Taddeo will give candidacy another shot, though. She'll announce next week her plans to challenge freshman U.S. Rep. Carlos Curbelo in District 26, Democratic sources confirm to New Times. Considering the seat is one of the biggest swing districts in the nation — and a place she and Crist beat Gov. Rick Scott by a healthy margin — she seems to have a decent shot.
Taddeo is expected to announce her bid Monday, sources say. (The news was first reported by Marc Caputo's Florida Playbook.)

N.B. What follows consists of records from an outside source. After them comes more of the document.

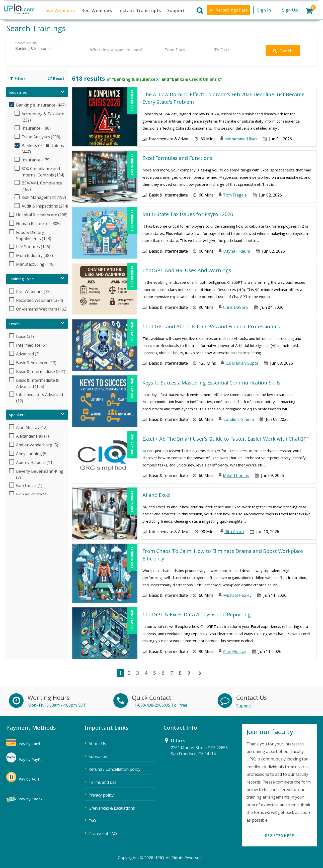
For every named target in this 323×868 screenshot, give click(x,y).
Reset (56, 79)
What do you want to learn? (116, 50)
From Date (175, 50)
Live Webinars (60, 10)
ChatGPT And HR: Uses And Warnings (187, 270)
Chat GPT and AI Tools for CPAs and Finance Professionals (211, 327)
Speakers (17, 414)
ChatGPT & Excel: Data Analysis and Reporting (197, 615)
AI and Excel (156, 495)
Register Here (279, 835)
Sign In (264, 10)
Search (283, 51)
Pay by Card (29, 744)
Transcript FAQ (103, 834)
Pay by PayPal (31, 759)
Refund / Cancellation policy (115, 769)
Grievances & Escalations (112, 808)
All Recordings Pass (229, 10)
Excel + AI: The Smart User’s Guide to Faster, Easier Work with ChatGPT (226, 439)
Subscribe (98, 756)
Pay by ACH (29, 779)
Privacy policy (101, 795)
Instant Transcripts (140, 10)
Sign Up (290, 10)
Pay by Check (31, 799)
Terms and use (102, 782)
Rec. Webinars (96, 10)
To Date (222, 50)
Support (176, 10)
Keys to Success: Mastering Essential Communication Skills (211, 382)
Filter (18, 79)
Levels (14, 323)
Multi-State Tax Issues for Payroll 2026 (187, 214)
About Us (97, 744)
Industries (18, 92)
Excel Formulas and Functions (177, 158)
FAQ (92, 821)
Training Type (21, 279)
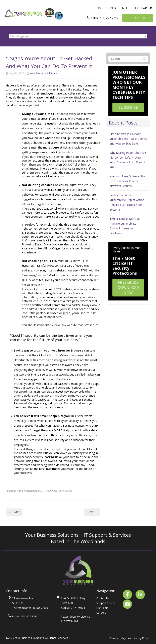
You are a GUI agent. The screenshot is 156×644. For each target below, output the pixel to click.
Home (99, 8)
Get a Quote (138, 18)
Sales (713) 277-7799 (105, 18)
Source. (69, 490)
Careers (147, 8)
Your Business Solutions (43, 73)
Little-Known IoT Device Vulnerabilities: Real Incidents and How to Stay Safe (128, 138)
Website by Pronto (139, 638)
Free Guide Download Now (128, 287)
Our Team (102, 608)
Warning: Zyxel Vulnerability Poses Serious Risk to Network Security (127, 181)
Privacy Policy (118, 638)
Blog (135, 8)
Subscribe (128, 107)
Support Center (117, 8)
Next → (92, 512)
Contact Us (103, 598)
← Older (14, 512)
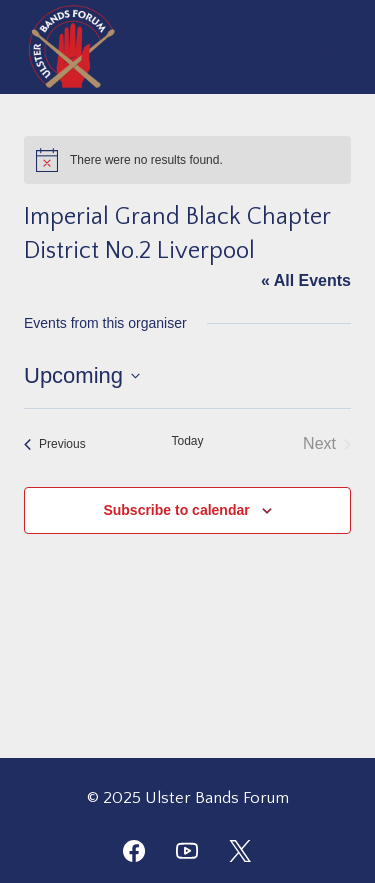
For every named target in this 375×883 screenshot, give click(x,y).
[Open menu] (327, 46)
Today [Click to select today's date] (187, 441)
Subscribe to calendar (176, 510)
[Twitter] (240, 851)
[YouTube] (187, 851)
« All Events (306, 280)
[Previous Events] (55, 444)
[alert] (187, 160)
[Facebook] (134, 851)
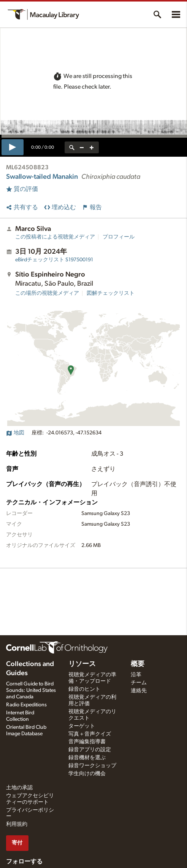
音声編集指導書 (87, 742)
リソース (82, 664)
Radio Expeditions (26, 705)
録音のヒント (84, 689)
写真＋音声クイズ (90, 734)
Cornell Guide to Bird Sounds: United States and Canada (31, 690)
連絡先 (139, 691)
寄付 (17, 843)
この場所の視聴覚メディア (47, 293)
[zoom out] (82, 147)
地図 (15, 433)
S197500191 (54, 260)
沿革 (136, 675)
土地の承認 (19, 788)
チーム (139, 683)
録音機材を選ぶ (87, 758)
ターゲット (82, 726)
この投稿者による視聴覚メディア (55, 237)
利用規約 (17, 824)
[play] (13, 147)
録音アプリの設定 (90, 750)
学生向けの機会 (87, 774)
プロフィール (119, 237)
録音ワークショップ (92, 766)
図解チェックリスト (111, 293)
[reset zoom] (72, 147)
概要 (138, 664)
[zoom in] (92, 147)
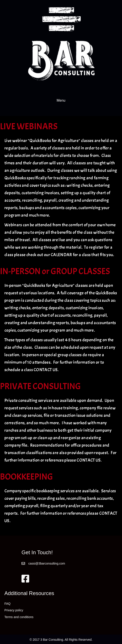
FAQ (8, 604)
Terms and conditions (19, 617)
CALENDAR (61, 255)
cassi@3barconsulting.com (47, 564)
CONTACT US (46, 370)
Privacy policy (14, 610)
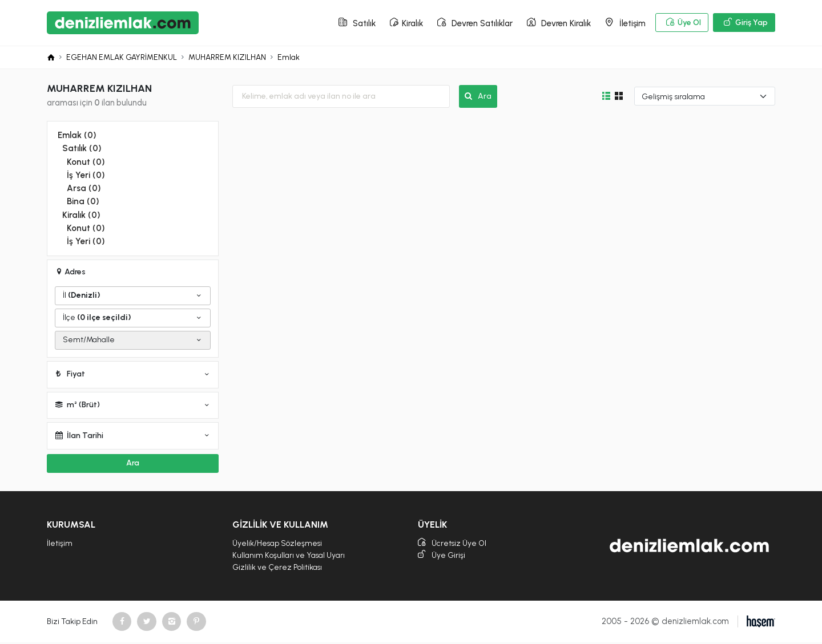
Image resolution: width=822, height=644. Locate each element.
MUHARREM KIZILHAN (228, 58)
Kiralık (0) (80, 215)
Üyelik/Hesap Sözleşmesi (278, 543)
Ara (478, 97)
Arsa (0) (83, 189)
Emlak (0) (76, 136)
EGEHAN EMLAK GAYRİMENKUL (122, 58)
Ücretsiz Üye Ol (453, 544)
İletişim (59, 543)
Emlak (289, 58)
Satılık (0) (81, 149)
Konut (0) (84, 163)
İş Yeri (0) (85, 176)
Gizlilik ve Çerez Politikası (277, 568)
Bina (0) (82, 202)
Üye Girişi (442, 556)
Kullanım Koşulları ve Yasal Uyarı (289, 556)
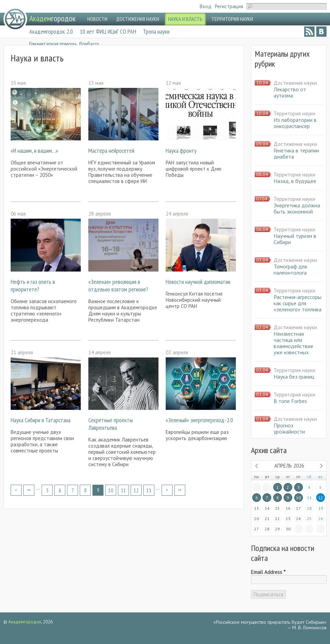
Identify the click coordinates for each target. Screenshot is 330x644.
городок (52, 18)
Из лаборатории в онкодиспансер (295, 123)
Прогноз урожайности (289, 428)
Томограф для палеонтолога (290, 269)
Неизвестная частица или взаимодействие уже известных (293, 343)
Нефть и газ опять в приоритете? (33, 285)
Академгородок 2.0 (51, 31)
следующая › (167, 490)
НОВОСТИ (97, 19)
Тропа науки (156, 31)
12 (136, 490)
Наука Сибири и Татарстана (41, 420)
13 (149, 490)
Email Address (268, 572)
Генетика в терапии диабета (296, 153)
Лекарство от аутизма (290, 92)
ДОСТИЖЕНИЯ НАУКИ (138, 19)
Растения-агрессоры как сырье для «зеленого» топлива (297, 303)
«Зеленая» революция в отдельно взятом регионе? (118, 285)
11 (123, 490)
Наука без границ (294, 377)
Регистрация (229, 6)
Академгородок (25, 622)
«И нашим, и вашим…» (34, 150)
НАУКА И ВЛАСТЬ (185, 19)
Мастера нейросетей (111, 150)
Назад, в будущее (295, 181)
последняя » (180, 490)
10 (111, 490)
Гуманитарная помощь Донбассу (64, 44)
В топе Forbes (290, 401)
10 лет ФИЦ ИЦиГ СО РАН (108, 31)
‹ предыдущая (29, 490)
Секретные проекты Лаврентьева (110, 424)
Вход (206, 6)
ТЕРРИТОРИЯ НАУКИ (232, 19)
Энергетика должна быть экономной (297, 208)
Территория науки (294, 113)
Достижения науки (295, 83)
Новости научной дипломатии (198, 281)
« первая (16, 490)
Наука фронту (181, 150)
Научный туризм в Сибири (295, 239)
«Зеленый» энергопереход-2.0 (199, 420)
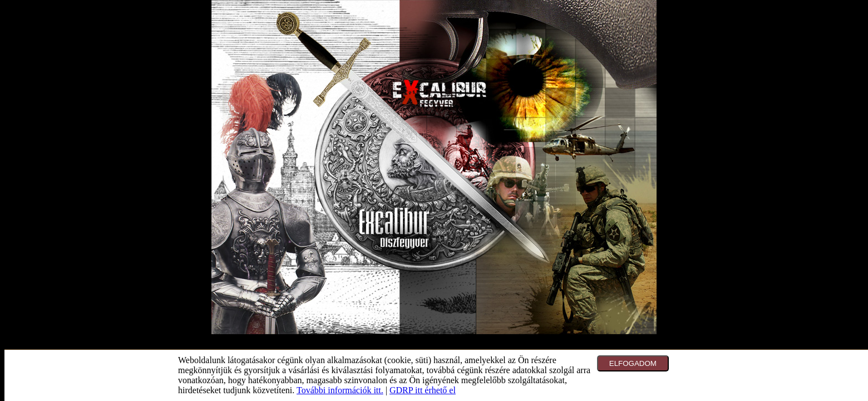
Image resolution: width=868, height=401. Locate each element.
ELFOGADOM (633, 363)
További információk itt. (340, 390)
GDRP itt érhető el (422, 390)
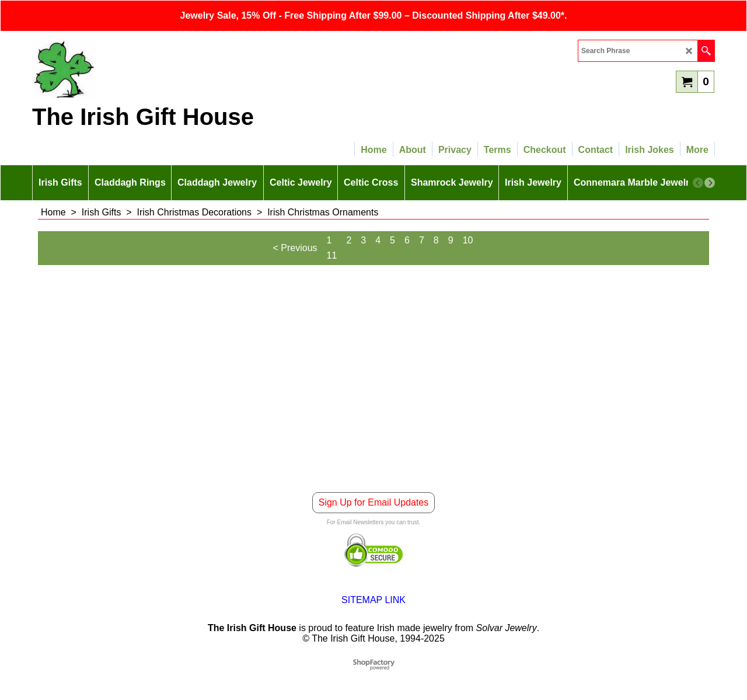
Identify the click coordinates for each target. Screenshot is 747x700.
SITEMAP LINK (374, 600)
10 (468, 240)
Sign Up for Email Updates (374, 502)
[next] (710, 183)
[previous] (698, 183)
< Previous (295, 248)
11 (332, 255)
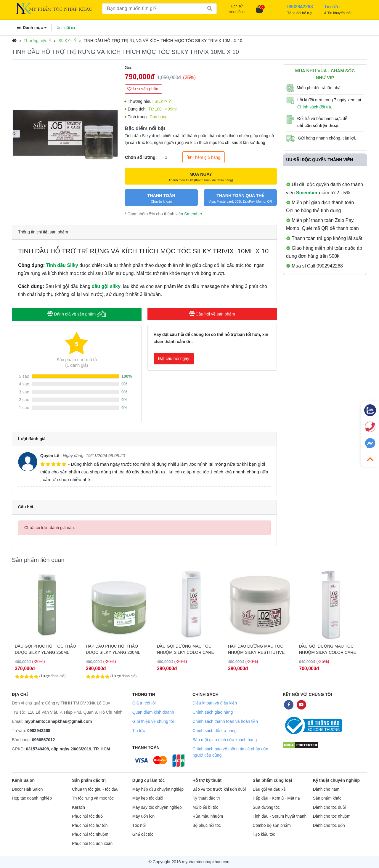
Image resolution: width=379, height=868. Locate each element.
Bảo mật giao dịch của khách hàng (224, 740)
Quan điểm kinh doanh (153, 712)
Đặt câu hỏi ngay (173, 359)
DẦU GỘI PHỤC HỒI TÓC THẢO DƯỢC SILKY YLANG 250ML (117, 649)
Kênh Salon (23, 780)
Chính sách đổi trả (314, 107)
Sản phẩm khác (327, 798)
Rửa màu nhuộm (208, 816)
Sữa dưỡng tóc (266, 807)
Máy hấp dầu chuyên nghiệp (158, 789)
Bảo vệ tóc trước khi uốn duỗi (219, 789)
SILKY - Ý (67, 40)
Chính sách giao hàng (213, 712)
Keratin (78, 807)
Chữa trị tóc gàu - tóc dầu (95, 789)
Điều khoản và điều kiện (215, 703)
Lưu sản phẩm (143, 89)
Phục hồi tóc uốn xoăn (92, 843)
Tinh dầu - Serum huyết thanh (280, 816)
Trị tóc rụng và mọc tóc (93, 798)
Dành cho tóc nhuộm (332, 816)
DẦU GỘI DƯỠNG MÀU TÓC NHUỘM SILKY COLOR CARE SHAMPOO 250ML (256, 649)
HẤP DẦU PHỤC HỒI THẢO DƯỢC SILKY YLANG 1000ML (43, 649)
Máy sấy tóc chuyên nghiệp (157, 807)
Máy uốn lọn (144, 816)
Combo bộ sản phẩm (272, 825)
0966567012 (43, 740)
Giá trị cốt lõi (144, 703)
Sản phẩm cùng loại (272, 780)
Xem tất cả (66, 28)
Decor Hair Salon (27, 789)
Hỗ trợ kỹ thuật (207, 780)
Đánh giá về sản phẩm (76, 314)
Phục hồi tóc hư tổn (90, 825)
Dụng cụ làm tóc (149, 780)
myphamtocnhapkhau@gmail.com (58, 721)
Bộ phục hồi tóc (207, 825)
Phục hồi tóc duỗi (88, 816)
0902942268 (39, 731)
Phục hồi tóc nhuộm (90, 834)
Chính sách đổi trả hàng (214, 731)
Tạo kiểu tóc (264, 834)
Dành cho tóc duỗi (329, 807)
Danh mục (32, 28)
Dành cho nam (326, 789)
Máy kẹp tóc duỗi (148, 798)
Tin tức (139, 731)
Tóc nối (139, 825)
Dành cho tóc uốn (329, 825)
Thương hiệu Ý (37, 40)
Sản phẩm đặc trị (89, 780)
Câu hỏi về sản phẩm (212, 314)
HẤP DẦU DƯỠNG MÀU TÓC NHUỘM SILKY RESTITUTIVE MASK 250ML (327, 649)
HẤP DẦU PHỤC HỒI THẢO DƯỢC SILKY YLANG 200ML (184, 649)
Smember (193, 214)
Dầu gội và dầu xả (269, 789)
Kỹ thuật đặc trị (206, 798)
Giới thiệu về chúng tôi (153, 721)
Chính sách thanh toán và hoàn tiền (225, 721)
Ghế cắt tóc (143, 834)
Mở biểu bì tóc (205, 807)
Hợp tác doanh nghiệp (32, 798)
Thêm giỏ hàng (203, 157)
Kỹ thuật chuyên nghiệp (336, 780)
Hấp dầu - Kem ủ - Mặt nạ (276, 798)
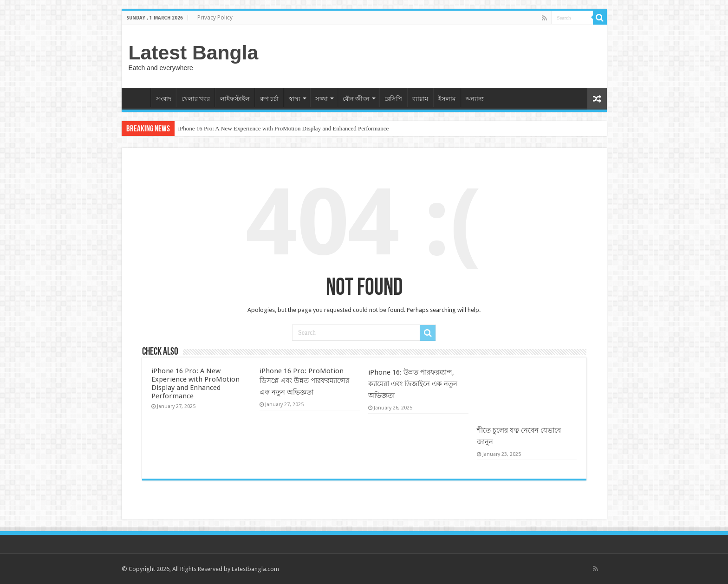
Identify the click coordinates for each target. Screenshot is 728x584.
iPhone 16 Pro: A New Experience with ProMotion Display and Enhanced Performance (284, 128)
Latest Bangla (194, 52)
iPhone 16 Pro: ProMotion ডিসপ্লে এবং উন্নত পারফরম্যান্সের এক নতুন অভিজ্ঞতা (304, 382)
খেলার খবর (195, 98)
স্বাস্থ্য (294, 98)
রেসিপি (393, 98)
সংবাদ (163, 98)
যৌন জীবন (356, 98)
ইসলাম (447, 98)
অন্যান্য (474, 98)
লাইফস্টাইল (235, 98)
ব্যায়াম (420, 98)
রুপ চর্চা (269, 98)
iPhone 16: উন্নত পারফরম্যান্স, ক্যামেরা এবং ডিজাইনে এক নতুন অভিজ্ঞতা (413, 384)
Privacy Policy (215, 18)
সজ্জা (321, 98)
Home (138, 97)
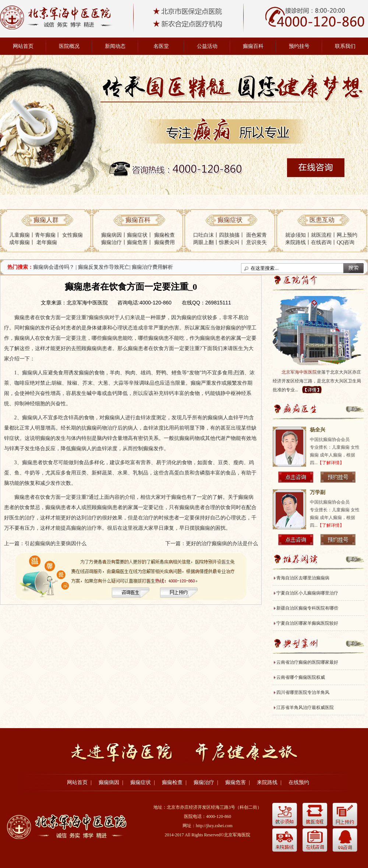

She'll take on a rising star in the GOP. Curbelo, a former Miami-Dade County School Board member, was tapped to give the Spanish-language rebuttal to President Obama's latest State of the Union. (Though he was criticized for basically rereading an exact translation of Iowa Sen. Joni Ernst's English-language response.)
Curbelo raised a healthy $2.3 million to topple Joe Garcia, the Democrat who had beaten scandal-tarred Republican David Rivera. Sensing a pattern here? District 26, which covers the southern reaches of Miami-Dade and all of the Florida Keys, is a deeply purple electorate. Crist and Taddeo, in fact, beat Scott in the district by about 7,000 votes.
"That seat feels like a rental for Curbelo," a veteran Democratic campaign consultant tells New Times. "I'm a big Annette fan, personally."
Taddeo will lean on her compelling personal tale — she immigrated to the U.S. from her native Colombia when she was 17 and then founded LanguageSpeak, a successful translation firm.